Hello,
I've done quite some searching, but have so far not found an answer
to the question of why does the behaviour described below occur on
Linux...
According to SUSv3, if we perform a shutdown(fd, SHUT_RD) on a socket,
then further reads on that socket should be disabled. In the AF_UNIX
domain, all is fine -- things operate as I expect. However, for
TCP sockets, things are different (tested on 2.2.14, and 2.4.20):
1. If we perform a read() on the socket and there is no data, then 0
(EOF) is (immediately) returned. (This is what I expected.)
2. However, the peer can still write() to the socket, and afterwards
we can read() that data from the socket, even though the reading half
of the socket should be shut down. Instead of this behaviour, I
expected the read() to continue to return 0 as in point 1. This is what
we see for example in FreeBSD 4.8, Tru64 5.1B, and HP/UX 11.
I thought that most implementations (other than Linux) did things
this way, but I've just now gone and tested things on Solaris 8,
and it seems to behave in the same way as Linux.
I've read the relevant source code to confirm the anomalous behaviour
described here. But, why do things happen in this way on Linux?

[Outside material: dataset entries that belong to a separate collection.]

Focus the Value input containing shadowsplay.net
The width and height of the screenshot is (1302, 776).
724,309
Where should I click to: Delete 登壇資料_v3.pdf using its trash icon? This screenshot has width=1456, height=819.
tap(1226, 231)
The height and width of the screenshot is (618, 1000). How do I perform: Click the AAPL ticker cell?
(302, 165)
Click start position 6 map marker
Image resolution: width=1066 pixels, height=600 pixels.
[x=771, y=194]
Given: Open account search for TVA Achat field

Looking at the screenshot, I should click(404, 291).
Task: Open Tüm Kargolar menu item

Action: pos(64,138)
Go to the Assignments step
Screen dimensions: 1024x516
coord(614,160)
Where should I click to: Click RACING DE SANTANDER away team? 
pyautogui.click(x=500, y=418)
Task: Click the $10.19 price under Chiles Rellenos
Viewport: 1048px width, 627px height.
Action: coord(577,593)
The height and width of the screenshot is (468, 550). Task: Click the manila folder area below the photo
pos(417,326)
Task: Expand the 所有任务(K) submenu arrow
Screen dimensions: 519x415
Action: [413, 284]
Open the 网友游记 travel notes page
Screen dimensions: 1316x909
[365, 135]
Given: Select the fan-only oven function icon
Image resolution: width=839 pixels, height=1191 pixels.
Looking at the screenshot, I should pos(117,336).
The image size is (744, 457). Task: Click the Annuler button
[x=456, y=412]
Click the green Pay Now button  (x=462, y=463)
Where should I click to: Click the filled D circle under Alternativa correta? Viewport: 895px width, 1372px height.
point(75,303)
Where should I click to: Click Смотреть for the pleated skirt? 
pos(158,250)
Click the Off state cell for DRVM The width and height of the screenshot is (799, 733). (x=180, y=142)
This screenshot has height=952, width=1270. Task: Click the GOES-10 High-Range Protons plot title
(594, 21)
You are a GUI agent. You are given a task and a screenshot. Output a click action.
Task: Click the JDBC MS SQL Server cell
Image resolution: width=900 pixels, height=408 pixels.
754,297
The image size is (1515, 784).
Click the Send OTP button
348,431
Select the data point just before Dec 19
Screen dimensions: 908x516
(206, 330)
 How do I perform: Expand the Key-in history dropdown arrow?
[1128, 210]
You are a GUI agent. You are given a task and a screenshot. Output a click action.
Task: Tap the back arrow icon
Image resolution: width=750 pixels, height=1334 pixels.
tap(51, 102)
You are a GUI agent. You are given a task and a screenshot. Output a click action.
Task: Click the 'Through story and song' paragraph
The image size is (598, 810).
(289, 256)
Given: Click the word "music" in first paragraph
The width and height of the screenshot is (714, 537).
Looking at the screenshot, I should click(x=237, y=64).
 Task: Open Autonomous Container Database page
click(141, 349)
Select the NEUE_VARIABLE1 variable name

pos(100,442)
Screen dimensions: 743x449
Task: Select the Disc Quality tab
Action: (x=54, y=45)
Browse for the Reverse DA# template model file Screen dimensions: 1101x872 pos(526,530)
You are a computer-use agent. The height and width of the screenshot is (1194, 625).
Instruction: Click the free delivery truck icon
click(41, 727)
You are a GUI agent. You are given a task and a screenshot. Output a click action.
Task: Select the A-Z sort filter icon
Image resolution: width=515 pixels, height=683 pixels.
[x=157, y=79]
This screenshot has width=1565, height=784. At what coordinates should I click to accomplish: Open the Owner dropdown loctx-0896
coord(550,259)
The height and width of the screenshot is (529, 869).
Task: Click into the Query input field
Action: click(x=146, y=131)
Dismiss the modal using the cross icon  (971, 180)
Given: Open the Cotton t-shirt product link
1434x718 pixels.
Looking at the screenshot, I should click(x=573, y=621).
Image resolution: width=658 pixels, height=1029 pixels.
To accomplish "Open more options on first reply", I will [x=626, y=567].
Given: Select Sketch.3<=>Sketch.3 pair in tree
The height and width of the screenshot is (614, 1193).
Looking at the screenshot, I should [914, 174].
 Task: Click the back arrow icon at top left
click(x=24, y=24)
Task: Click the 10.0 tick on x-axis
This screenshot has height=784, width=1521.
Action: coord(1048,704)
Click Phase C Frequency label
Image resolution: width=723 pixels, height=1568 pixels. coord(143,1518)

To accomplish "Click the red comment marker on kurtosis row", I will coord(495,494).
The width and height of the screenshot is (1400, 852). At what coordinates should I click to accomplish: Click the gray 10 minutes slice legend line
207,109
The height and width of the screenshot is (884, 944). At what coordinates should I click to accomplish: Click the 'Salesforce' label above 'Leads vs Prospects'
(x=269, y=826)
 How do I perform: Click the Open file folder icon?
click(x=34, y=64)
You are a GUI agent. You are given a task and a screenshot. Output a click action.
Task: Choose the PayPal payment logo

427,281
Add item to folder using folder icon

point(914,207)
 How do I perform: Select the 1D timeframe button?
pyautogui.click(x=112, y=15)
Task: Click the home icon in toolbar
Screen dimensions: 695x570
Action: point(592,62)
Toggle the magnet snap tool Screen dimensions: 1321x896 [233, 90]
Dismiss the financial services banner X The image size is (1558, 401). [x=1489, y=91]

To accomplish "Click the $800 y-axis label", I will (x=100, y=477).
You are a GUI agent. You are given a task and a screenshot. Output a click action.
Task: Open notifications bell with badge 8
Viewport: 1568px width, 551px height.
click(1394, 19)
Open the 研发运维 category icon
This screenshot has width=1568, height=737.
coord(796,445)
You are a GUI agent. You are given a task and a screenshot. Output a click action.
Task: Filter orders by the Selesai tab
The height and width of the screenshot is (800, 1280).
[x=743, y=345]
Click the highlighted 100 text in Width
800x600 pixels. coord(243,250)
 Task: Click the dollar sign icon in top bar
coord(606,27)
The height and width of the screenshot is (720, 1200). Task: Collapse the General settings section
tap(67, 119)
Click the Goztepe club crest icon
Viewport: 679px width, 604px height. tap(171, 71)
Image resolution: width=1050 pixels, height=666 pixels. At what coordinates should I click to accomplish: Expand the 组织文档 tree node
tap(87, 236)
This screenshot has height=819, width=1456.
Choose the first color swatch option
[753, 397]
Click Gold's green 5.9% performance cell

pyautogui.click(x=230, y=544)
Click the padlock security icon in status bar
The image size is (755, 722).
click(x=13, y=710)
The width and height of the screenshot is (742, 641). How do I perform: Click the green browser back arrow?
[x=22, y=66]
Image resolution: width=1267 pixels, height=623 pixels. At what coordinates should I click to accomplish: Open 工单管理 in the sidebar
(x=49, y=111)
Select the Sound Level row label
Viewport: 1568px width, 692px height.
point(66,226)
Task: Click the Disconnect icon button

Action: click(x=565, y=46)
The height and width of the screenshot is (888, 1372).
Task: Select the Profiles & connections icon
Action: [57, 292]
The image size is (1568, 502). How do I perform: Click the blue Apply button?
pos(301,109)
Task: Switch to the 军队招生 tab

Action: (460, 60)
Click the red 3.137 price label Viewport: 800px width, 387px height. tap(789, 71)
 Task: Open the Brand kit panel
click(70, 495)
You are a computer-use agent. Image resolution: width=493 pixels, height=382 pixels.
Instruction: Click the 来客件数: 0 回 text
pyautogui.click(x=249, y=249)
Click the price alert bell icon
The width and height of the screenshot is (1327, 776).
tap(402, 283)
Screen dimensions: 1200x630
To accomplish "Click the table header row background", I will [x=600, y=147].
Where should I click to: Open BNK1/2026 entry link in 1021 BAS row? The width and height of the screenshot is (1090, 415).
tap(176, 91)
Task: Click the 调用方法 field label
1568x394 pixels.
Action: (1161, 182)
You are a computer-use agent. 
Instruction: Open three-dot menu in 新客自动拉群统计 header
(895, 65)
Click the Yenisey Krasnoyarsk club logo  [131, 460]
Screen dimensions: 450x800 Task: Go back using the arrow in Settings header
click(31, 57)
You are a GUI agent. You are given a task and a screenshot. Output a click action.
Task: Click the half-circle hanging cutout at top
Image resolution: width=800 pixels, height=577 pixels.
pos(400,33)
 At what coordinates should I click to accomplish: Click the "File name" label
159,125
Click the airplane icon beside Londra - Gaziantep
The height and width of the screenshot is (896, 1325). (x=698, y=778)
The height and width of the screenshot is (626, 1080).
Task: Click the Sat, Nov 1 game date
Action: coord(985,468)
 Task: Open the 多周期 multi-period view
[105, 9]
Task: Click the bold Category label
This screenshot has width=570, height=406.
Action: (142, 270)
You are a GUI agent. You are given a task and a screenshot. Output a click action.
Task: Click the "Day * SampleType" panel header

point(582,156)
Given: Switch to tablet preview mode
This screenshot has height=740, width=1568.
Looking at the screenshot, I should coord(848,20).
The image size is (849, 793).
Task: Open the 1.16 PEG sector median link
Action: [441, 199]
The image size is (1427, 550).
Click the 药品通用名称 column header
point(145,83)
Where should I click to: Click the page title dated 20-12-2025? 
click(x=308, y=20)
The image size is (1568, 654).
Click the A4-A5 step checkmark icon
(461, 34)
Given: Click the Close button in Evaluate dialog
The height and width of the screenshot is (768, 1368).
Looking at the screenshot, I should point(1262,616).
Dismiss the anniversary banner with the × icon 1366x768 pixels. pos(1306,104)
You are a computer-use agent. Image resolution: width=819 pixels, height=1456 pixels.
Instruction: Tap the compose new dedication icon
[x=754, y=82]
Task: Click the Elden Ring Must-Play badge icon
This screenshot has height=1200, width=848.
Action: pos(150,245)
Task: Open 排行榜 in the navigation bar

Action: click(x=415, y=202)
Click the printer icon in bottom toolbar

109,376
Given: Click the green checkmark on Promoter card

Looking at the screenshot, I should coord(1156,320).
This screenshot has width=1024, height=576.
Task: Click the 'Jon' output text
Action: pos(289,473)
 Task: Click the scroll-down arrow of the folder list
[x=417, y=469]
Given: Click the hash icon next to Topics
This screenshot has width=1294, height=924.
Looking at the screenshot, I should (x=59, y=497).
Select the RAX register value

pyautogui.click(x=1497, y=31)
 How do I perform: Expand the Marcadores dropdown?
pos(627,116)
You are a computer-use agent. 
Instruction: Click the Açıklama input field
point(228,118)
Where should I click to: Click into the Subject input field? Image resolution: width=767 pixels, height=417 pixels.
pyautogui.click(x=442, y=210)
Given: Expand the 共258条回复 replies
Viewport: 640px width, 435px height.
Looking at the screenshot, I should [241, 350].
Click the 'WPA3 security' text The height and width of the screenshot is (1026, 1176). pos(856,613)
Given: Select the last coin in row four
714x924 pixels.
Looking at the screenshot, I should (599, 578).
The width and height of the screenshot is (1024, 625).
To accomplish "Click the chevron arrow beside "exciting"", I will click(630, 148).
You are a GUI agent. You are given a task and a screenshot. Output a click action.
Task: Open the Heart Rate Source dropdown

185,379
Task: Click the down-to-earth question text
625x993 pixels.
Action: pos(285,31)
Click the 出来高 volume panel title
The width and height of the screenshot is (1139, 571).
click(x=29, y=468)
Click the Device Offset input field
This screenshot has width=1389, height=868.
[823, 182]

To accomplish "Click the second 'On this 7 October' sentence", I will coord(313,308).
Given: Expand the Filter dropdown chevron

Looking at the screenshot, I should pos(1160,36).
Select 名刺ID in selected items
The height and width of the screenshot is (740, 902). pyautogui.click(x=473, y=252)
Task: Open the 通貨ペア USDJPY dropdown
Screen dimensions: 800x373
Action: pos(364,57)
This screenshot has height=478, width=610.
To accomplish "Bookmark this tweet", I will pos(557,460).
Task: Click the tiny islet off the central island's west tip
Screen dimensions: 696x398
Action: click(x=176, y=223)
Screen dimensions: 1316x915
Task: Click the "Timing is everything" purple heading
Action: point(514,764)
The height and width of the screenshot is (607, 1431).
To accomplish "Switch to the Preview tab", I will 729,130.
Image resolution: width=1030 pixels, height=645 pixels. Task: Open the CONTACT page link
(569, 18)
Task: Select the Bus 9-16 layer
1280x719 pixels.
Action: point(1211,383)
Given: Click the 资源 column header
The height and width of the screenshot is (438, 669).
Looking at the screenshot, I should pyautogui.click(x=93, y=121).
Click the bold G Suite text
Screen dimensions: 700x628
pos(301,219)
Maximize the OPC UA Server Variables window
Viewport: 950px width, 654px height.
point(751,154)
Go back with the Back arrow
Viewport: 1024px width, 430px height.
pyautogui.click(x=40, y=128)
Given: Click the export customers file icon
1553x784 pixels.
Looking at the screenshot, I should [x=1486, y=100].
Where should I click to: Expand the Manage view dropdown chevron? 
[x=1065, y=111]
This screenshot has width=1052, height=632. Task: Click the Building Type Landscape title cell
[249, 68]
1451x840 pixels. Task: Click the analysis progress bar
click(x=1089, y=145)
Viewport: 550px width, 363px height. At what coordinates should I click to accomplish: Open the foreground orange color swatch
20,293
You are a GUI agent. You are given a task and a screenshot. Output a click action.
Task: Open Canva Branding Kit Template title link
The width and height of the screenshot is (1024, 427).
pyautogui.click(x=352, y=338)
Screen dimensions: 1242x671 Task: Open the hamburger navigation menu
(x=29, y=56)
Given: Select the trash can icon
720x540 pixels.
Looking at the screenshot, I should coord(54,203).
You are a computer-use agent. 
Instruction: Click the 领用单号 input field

3. (A side point.) Looking at Stevens UNPv1, p161, there is a statement
that after a SHUT_RD, "any data for a TCP socket is acknowledged and
then silently discarded". This implies to me that the sender could keep
on writing to the socket and never block. However, on Linux, if the peer
keeps sending to a socket, then eventually (the channel is filled and) it
blocks. I see that this also occurs on FreeBSD 4.8, Tru64 5.1B,
HP/UX 11 and Solaris 8. Have I misunderstood Stevens, or has
something changed since the implementation he described
(or was his statement wrong)? (In the AF_UNIX domain on Linux, the
peer gets SIGPIPE/EPIPE if it keeps writing after a local SHUT_RD.)